On 12/6/24 6:12 AM, Oliver Kozul wrote:
The patch optimizes code generation for comparisons of the form
X & C1 == C2 by converting them to (X | ~C1) == (C2 | ~C1).
C1 is a constant that requires li and addi to be loaded,
while ~C1 requires a single lui instruction.
2024-12-06 Oliver Kozul <oliver.ko...@rt-rk.com>
PR target/114087
gcc/ChangeLog:
* config/riscv/riscv.md (*lui_constraint<ANYI:mode>_and_to_or):
New pattern.
gcc/testsuite/ChangeLog:
* gcc.target/riscv/pr114087-1.c: New test.
A few comments:
+(define_insn_and_split "*lui_constraint<ANYI:mode>_and_to_or"
+ [(set (match_operand:ANYI 0 "register_operand" "=r")
+ (plus:ANYI (and:ANYI (match_operand:ANYI 1 "register_operand" "r")
+ (match_operand 2 "const_int_operand"))
+ (match_operand 3 "const_int_operand")))

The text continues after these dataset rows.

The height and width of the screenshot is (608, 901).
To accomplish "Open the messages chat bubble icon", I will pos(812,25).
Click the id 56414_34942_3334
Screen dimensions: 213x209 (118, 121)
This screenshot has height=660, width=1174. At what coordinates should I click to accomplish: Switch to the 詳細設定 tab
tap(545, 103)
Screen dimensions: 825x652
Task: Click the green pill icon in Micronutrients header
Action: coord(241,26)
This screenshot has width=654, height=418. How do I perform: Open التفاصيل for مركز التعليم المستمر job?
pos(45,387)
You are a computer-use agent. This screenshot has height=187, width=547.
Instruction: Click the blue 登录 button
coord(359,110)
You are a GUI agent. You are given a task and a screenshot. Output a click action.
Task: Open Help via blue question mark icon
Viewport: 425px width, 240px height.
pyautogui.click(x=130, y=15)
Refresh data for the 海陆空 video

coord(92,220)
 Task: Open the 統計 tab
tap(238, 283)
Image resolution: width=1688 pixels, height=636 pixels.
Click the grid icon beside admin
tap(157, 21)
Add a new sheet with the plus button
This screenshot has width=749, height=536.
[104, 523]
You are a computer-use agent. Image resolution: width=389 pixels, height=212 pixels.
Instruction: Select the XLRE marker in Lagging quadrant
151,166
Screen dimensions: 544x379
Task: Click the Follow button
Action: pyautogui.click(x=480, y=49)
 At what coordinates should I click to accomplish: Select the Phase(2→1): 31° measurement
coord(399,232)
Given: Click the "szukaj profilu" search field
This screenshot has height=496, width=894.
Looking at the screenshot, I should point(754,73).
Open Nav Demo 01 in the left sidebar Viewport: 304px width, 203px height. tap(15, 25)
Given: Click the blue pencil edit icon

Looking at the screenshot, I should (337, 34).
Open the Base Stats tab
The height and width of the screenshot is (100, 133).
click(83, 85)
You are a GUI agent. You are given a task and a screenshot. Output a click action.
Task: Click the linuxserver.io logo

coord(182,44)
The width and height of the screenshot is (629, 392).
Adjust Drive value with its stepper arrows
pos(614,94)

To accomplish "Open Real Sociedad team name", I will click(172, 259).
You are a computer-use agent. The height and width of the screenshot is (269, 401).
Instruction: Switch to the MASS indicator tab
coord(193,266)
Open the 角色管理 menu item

+ (clobber (match_scratch:X 4 "=&r"))]
Similar formatting comment as I had on the other patch. Easily fixed.
Just for giggles I asked chatgpt to format it and it came up with:
(define_insn_and_split "*lui_constraint<ANYI:mode>_and_to_or"
[(set (match_operand:ANYI 0 "register_operand" "=r")
(plus:ANYI (and:ANYI (match_operand:ANYI 1 "register_operand" "r")
(match_operand 2 "const_int_operand"))
(match_operand 3 "const_int_operand")))
(clobber (match_scratch:X 4 "=&r"))]
"LUI_OPERAND (INTVAL (operands[2]) + 1)
&& (INTVAL (operands[2]) & (-INTVAL (operands[3]))) == (-INTVAL
(operands[3]))"
"#"
"&& reload_completed"
[(set (match_dup 4) (match_dup 5))
(set (match_dup 0) (ior:X (match_dup 1) (match_dup 4)))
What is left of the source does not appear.